Posts Tagged ‘identity’
Coffee
I don’t drink coffee, but I’m thinking about starting. I notice that my friends who drink coffee, in general, don’t really have a problem with over eating. I might be making this up, but I am exploring the idea anyway. One of my friends said, “Coffee is a cruel mistress.” And, this makes me want it more. What I love about coffee is really the culture and the experience. It smells good, it feels good, there are special stores devoted to it, there are lots of different varieties, and there is special equipment and cool accessories for the preparation and consumption of coffee. There is even a language that goes a long with it. And people like to meet for it. I think it would be better for my weight loss goals to meet people for coffee rather than for lunch.
Here’s the deal, though. I don’t really like coffee and I don’t really need another vice to add to my already impressive list of vices. And, I have to ask: does coffee make me feel or contribute to me becoming sexy, healthy and happy? Well, coffee is “sexy” and I know people who would definitely attach “happy” to their coffee, but nobody is even attempting to sell coffee as “healthy”. In fact, most of my coffee loving friends are either trying to cut back on their coffee or they are throwing caution to the wind and drinking as much as they want before they have to cut back. Ha ha, sort of like me and food. It’s part of what I like about the “coffee conversation”. I like to imagine that I could give up my struggle with food in exchange for this dance with coffee.

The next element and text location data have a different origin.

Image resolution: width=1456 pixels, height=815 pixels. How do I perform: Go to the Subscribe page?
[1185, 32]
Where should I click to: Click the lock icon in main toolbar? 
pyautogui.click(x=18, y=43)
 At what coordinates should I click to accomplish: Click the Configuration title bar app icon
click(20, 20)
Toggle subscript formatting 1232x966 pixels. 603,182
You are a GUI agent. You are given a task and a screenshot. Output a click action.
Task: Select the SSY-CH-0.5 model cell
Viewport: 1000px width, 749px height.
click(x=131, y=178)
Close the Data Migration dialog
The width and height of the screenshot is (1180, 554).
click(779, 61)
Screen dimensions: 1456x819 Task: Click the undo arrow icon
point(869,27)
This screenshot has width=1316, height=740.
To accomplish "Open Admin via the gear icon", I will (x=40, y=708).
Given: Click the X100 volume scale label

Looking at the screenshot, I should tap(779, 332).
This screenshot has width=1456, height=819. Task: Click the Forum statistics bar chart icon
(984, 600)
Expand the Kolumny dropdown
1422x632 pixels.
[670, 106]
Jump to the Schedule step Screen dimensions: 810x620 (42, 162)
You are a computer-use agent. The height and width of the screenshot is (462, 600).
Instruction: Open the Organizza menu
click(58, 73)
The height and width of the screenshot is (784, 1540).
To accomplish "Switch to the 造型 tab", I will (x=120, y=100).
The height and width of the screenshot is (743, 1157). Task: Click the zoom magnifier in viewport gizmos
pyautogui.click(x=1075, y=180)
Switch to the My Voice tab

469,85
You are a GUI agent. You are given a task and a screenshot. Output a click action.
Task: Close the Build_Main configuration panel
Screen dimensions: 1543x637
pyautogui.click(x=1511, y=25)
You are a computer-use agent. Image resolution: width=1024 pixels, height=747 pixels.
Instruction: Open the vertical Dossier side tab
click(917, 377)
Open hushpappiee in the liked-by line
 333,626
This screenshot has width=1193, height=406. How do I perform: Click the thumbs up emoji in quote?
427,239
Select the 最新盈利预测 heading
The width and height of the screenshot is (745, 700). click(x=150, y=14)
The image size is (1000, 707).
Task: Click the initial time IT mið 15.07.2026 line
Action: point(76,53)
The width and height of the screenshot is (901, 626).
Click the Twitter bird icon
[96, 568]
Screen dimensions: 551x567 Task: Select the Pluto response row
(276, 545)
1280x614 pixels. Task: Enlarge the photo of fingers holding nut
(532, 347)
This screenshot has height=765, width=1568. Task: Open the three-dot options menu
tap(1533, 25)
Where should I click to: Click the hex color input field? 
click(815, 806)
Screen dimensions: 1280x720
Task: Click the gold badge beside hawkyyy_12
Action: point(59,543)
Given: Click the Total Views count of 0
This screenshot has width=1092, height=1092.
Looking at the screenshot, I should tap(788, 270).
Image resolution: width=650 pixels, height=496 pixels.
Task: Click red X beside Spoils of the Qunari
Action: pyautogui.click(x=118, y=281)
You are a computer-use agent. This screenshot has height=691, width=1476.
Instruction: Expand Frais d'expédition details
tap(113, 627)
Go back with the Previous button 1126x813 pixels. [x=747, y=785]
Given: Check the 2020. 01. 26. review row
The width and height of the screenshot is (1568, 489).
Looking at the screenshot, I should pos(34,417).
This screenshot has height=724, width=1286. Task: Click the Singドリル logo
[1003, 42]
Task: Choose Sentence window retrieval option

I just can’t bring myself to do it, though. I’ve been flirting with the idea for a couple of months and I just can’t bring myself to drink a cup of coffee. Essentially, it just doesn’t fit into my identity - it is incongruent with who I believe I am and what I believe I’m about. One of my girlfriends would say, “It’s against my religion.” Not literally, though. I’m Catholic and coffee is an acceptable vice. You need something to balance the whisky and wine ;). And, since we’re on the subject now, I also notice that my coffee drinking friends are also the ones who enjoy wine on a more regular basis. It is pretty basic physiology that if you take stimulants all morning, you might want/need/crave some depressants in the evening. It’s an interesting connection that I’m not sure people are making. I can and will make a lot of other connections between some of my current habits and overeating, too. Just not today.
For today, I’ve decided that I’m not going to take up coffee. I might change my mind tomorrow and I’m open to your opinion about it. For today, I am drinking tea. I’m loving Chai tea. Yum! It totally works and may be my newest guilty pleasure.